それでは動作を確認します。 現時点でDesiredCapacityは3で、これを手動で2にすることでスケールインさせます。

今回実装したLambda関数ではap-northeast-1aに存在するインスタンスのリストを返すので "i-0ff32820dd47545d9" が終了するはずです(インスタンスのIDは直前で実行したコマンドの結果を確認できます)。

aws autoscaling update-auto-scaling-group \
    --auto-scaling-group-name test-asg-termination \
    --desired-capacity 2

アクティビティを確認します。 想定した通りのインスタンスが削除されていることを確認できました。

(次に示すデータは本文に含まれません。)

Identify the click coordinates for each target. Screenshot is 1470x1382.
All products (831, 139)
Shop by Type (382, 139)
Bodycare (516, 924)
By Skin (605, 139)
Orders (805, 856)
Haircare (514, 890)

aws autoscaling describe-scaling-activities \
    --auto-scaling-group-name test-asg-termination \
    --query "sort_by(Activities, &StartTime)[-1]"
{
    "ActivityId": "ca55ec6d-157e-071e-5f53-4bb4518c83c9",
    "AutoScalingGroupName": "test-asg-termination",
    "Description": "Terminating EC2 instance: i-0ff32820dd47545d9",
    "Cause": "At 2021-08-06T11:42:16Z an instance was taken out of service in response to a difference between desired and actual capacity, shrinking the capacity from 3 to 2.  At 2021-08-06T11:42:16Z instance i-0ff32820dd47545d9 was selected for termination.",
    "StartTime": "2021-08-06T11:42:16.449000+00:00",
    "EndTime": "2021-08-06T11:42:58+00:00",
    "StatusCode": "Successful",
    "Progress": 100,
    "Details": "{\"Subnet ID\":\"subnet-09166ccaa28459f22\",\"Availability Zone\":\"ap-northeast-1a\"}",
    "AutoScalingGroupARN": "arn:aws:autoscaling:ap-northeast-1:xxxxxxxxxxxx:autoScalingGroup:4c38d16b-ae38-4dd9-a1c5-54beb344474b:autoScalingGroupName/test-asg-termination"
}

応答データも想定通りです。

aws logs get-log-events \
    --log-group-name /aws/lambda/test-func-asg-termination \
    --log-stream-name 2021/08/06/[2]3bac35a4c16a4fbdae3a3853b973d40a
{
    "events": [
        {
            "timestamp": 1628250136258,
            "message": "START RequestId: c6b451f4-92c7-44ca-9eca-e69ca22ae6cb Version: 2\n",
            "ingestionTime": 1628250138227
        },
        {
            "timestamp": 1628250136259,
            "message": "{'InstanceIDs': ['i-0ff32820dd47545d9']}\n",
            "ingestionTime": 1628250138227
        },
        {
            "timestamp": 1628250136260,
            "message": "END RequestId: c6b451f4-92c7-44ca-9eca-e69ca22ae6cb\n",
            "ingestionTime": 1628250138227
        },
        {
            "timestamp": 1628250136260,
            "message": "REPORT RequestId: c6b451f4-92c7-44ca-9eca-e69ca22ae6cb\tDuration: 1.35 ms\tBilled Duration: 2 ms\tMemory Size: 128 MB\tMax Memory Used: 51 MB\tInit Duration: 116.42 ms\t\n",
            "ingestionTime": 1628250138227
        }
    ],
    "nextForwardToken": "f/36311191408207027883956676175990766424938000306047090691",
    "nextBackwardToken": "b/36311191408162426393559614929707694988392703583035129856"
}

動作確認は以上です。

なお、ドキュメントにいくつか気になる考慮事項および制約事項がありました。 ご利用前に必ず確認しましょう。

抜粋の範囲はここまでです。